WHAT THE EXERCISE ASKS: All entries that follow are to be written out verbatim.

LISTED RECORDS:
↓

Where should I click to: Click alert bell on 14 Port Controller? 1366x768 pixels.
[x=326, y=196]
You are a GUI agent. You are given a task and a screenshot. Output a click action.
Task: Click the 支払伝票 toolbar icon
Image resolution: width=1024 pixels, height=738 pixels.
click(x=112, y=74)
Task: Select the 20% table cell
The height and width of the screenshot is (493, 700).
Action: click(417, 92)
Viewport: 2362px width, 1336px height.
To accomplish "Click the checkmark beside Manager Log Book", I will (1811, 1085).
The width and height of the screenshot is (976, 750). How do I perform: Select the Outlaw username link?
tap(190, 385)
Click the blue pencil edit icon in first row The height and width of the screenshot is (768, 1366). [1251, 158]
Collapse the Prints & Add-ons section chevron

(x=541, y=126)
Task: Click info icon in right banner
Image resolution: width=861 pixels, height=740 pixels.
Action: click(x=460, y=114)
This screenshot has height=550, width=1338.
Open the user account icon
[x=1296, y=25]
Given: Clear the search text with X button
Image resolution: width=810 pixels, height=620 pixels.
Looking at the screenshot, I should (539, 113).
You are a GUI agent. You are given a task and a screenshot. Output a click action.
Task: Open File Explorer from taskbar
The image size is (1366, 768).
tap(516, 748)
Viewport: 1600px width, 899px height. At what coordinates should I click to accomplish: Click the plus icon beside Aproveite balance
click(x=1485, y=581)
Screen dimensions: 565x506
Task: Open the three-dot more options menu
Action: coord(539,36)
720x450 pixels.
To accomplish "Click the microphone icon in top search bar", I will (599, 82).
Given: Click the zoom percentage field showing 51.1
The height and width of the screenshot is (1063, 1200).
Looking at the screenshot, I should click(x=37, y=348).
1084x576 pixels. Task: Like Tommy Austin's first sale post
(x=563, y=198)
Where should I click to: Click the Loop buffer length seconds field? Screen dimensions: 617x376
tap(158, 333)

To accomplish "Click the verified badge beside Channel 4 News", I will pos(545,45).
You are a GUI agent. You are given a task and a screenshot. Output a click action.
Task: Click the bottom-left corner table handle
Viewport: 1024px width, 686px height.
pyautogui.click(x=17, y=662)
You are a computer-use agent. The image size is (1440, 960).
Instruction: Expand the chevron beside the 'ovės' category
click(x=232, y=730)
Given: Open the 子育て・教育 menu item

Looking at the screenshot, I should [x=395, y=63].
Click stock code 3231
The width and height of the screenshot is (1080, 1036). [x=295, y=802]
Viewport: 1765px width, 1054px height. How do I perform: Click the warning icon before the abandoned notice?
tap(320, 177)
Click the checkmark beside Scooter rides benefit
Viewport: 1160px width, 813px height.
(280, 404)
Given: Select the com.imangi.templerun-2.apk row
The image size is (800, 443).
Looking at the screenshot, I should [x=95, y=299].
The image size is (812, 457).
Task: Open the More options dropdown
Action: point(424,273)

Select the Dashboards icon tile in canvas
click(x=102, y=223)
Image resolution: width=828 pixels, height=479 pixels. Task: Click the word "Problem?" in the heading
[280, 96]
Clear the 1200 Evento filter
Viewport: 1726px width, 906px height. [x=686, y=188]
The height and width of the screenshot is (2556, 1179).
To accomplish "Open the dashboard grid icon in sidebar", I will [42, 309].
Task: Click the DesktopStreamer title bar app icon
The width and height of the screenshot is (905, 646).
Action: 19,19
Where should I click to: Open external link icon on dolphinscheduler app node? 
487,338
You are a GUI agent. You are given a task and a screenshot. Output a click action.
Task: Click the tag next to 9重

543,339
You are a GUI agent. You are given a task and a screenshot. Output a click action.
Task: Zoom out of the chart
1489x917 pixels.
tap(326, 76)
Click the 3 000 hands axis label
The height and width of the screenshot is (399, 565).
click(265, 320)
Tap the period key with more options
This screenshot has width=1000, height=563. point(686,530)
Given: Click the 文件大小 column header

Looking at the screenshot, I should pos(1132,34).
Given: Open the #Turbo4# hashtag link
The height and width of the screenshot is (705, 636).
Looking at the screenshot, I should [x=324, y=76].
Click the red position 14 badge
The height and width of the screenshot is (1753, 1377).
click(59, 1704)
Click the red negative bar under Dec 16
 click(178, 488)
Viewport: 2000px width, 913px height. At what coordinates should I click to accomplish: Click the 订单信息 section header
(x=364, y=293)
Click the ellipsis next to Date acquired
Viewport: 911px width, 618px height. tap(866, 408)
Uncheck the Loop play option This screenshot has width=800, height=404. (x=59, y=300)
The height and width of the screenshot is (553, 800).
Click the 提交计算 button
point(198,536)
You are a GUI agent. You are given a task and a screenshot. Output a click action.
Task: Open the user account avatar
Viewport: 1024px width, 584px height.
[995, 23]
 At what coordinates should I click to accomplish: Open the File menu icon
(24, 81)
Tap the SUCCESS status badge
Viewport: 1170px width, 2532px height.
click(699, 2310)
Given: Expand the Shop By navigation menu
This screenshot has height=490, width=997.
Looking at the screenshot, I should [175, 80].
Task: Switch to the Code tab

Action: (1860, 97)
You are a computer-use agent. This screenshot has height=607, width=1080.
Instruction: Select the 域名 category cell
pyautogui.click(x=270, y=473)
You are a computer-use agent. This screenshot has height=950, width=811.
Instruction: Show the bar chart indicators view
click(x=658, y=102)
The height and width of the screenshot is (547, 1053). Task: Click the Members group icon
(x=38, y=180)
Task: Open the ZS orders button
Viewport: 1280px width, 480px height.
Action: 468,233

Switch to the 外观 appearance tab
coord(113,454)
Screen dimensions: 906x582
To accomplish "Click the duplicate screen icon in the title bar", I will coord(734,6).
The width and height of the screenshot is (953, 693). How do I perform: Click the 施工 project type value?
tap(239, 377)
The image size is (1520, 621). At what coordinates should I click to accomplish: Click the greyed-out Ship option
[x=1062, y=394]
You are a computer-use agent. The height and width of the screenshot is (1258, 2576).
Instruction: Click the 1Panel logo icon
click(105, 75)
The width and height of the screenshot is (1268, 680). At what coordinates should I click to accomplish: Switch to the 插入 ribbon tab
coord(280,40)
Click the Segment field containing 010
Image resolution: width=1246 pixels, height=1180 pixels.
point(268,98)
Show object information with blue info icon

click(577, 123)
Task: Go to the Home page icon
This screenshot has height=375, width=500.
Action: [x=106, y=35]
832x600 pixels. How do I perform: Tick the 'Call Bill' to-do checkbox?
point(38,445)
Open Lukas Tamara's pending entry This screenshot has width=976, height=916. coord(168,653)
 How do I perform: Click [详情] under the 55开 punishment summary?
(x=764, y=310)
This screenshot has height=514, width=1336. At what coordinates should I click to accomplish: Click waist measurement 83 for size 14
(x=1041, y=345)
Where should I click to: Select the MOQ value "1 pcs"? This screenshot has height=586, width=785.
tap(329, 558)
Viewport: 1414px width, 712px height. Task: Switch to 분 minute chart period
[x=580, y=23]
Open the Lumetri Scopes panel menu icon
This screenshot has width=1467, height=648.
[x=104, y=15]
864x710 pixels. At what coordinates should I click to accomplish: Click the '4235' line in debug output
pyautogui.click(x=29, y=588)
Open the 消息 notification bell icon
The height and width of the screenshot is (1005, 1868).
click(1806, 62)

↑

RESPONSE TO THE TASK:
Where should I click to: Click alert bell on 14 Port Controller? 1366x768 pixels.
[x=326, y=196]
You are a GUI agent. You are given a task and a screenshot. Output a click action.
Task: Click the 支払伝票 toolbar icon
Image resolution: width=1024 pixels, height=738 pixels.
click(x=112, y=74)
Task: Select the 20% table cell
The height and width of the screenshot is (493, 700).
Action: click(417, 92)
Viewport: 2362px width, 1336px height.
To accomplish "Click the checkmark beside Manager Log Book", I will (1811, 1085).
The width and height of the screenshot is (976, 750). How do I perform: Select the Outlaw username link?
tap(190, 385)
Click the blue pencil edit icon in first row The height and width of the screenshot is (768, 1366). [1251, 158]
Collapse the Prints & Add-ons section chevron

(x=541, y=126)
Task: Click info icon in right banner
Image resolution: width=861 pixels, height=740 pixels.
Action: click(x=460, y=114)
This screenshot has height=550, width=1338.
Open the user account icon
[x=1296, y=25]
Given: Clear the search text with X button
Image resolution: width=810 pixels, height=620 pixels.
Looking at the screenshot, I should (539, 113).
You are a GUI agent. You are given a task and a screenshot. Output a click action.
Task: Open File Explorer from taskbar
The image size is (1366, 768).
tap(516, 748)
Viewport: 1600px width, 899px height. At what coordinates should I click to accomplish: Click the plus icon beside Aproveite balance
click(x=1485, y=581)
Screen dimensions: 565x506
Task: Open the three-dot more options menu
Action: coord(539,36)
720x450 pixels.
To accomplish "Click the microphone icon in top search bar", I will (599, 82).
Given: Click the zoom percentage field showing 51.1
The height and width of the screenshot is (1063, 1200).
Looking at the screenshot, I should click(x=37, y=348).
1084x576 pixels. Task: Like Tommy Austin's first sale post
(x=563, y=198)
Where should I click to: Click the Loop buffer length seconds field? Screen dimensions: 617x376
tap(158, 333)

To accomplish "Click the verified badge beside Channel 4 News", I will pos(545,45).
You are a GUI agent. You are given a task and a screenshot. Output a click action.
Task: Click the bottom-left corner table handle
Viewport: 1024px width, 686px height.
pyautogui.click(x=17, y=662)
You are a computer-use agent. The image size is (1440, 960).
Instruction: Expand the chevron beside the 'ovės' category
click(x=232, y=730)
Given: Open the 子育て・教育 menu item

Looking at the screenshot, I should [x=395, y=63].
Click stock code 3231
The width and height of the screenshot is (1080, 1036). [x=295, y=802]
Viewport: 1765px width, 1054px height. How do I perform: Click the warning icon before the abandoned notice?
tap(320, 177)
Click the checkmark beside Scooter rides benefit
Viewport: 1160px width, 813px height.
(280, 404)
Given: Select the com.imangi.templerun-2.apk row
The image size is (800, 443).
Looking at the screenshot, I should [x=95, y=299].
The image size is (812, 457).
Task: Open the More options dropdown
Action: point(424,273)

Select the Dashboards icon tile in canvas
click(x=102, y=223)
Image resolution: width=828 pixels, height=479 pixels. Task: Click the word "Problem?" in the heading
[280, 96]
Clear the 1200 Evento filter
Viewport: 1726px width, 906px height. [x=686, y=188]
The height and width of the screenshot is (2556, 1179).
To accomplish "Open the dashboard grid icon in sidebar", I will [42, 309].
Task: Click the DesktopStreamer title bar app icon
The width and height of the screenshot is (905, 646).
Action: 19,19
Where should I click to: Open external link icon on dolphinscheduler app node? 
487,338
You are a GUI agent. You are given a task and a screenshot. Output a click action.
Task: Click the tag next to 9重

543,339
You are a GUI agent. You are given a task and a screenshot. Output a click action.
Task: Zoom out of the chart
1489x917 pixels.
tap(326, 76)
Click the 3 000 hands axis label
The height and width of the screenshot is (399, 565).
click(265, 320)
Tap the period key with more options
This screenshot has width=1000, height=563. point(686,530)
Given: Click the 文件大小 column header

Looking at the screenshot, I should pos(1132,34).
Given: Open the #Turbo4# hashtag link
The height and width of the screenshot is (705, 636).
Looking at the screenshot, I should [x=324, y=76].
Click the red position 14 badge
The height and width of the screenshot is (1753, 1377).
click(59, 1704)
Click the red negative bar under Dec 16
 click(178, 488)
Viewport: 2000px width, 913px height. At what coordinates should I click to accomplish: Click the 订单信息 section header
(x=364, y=293)
Click the ellipsis next to Date acquired
Viewport: 911px width, 618px height. tap(866, 408)
Uncheck the Loop play option This screenshot has width=800, height=404. (x=59, y=300)
The height and width of the screenshot is (553, 800).
Click the 提交计算 button
point(198,536)
You are a GUI agent. You are given a task and a screenshot. Output a click action.
Task: Open the user account avatar
Viewport: 1024px width, 584px height.
[995, 23]
 At what coordinates should I click to accomplish: Open the File menu icon
(24, 81)
Tap the SUCCESS status badge
Viewport: 1170px width, 2532px height.
click(699, 2310)
Given: Expand the Shop By navigation menu
This screenshot has height=490, width=997.
Looking at the screenshot, I should [175, 80].
Task: Switch to the Code tab

Action: (1860, 97)
You are a computer-use agent. This screenshot has height=607, width=1080.
Instruction: Select the 域名 category cell
pyautogui.click(x=270, y=473)
You are a computer-use agent. This screenshot has height=950, width=811.
Instruction: Show the bar chart indicators view
click(x=658, y=102)
The height and width of the screenshot is (547, 1053). Task: Click the Members group icon
(x=38, y=180)
Task: Open the ZS orders button
Viewport: 1280px width, 480px height.
Action: 468,233

Switch to the 外观 appearance tab
coord(113,454)
Screen dimensions: 906x582
To accomplish "Click the duplicate screen icon in the title bar", I will coord(734,6).
The width and height of the screenshot is (953, 693). How do I perform: Click the 施工 project type value?
tap(239, 377)
The image size is (1520, 621). At what coordinates should I click to accomplish: Click the greyed-out Ship option
[x=1062, y=394]
You are a computer-use agent. The height and width of the screenshot is (1258, 2576).
Instruction: Click the 1Panel logo icon
click(105, 75)
The width and height of the screenshot is (1268, 680). At what coordinates should I click to accomplish: Switch to the 插入 ribbon tab
coord(280,40)
Click the Segment field containing 010
Image resolution: width=1246 pixels, height=1180 pixels.
point(268,98)
Show object information with blue info icon

click(577, 123)
Task: Go to the Home page icon
This screenshot has height=375, width=500.
Action: [x=106, y=35]
832x600 pixels. How do I perform: Tick the 'Call Bill' to-do checkbox?
point(38,445)
Open Lukas Tamara's pending entry This screenshot has width=976, height=916. coord(168,653)
 How do I perform: Click [详情] under the 55开 punishment summary?
(x=764, y=310)
This screenshot has height=514, width=1336. At what coordinates should I click to accomplish: Click waist measurement 83 for size 14
(x=1041, y=345)
Where should I click to: Select the MOQ value "1 pcs"? This screenshot has height=586, width=785.
tap(329, 558)
Viewport: 1414px width, 712px height. Task: Switch to 분 minute chart period
[x=580, y=23]
Open the Lumetri Scopes panel menu icon
This screenshot has width=1467, height=648.
[x=104, y=15]
864x710 pixels. At what coordinates should I click to accomplish: Click the '4235' line in debug output
pyautogui.click(x=29, y=588)
Open the 消息 notification bell icon
The height and width of the screenshot is (1005, 1868).
click(1806, 62)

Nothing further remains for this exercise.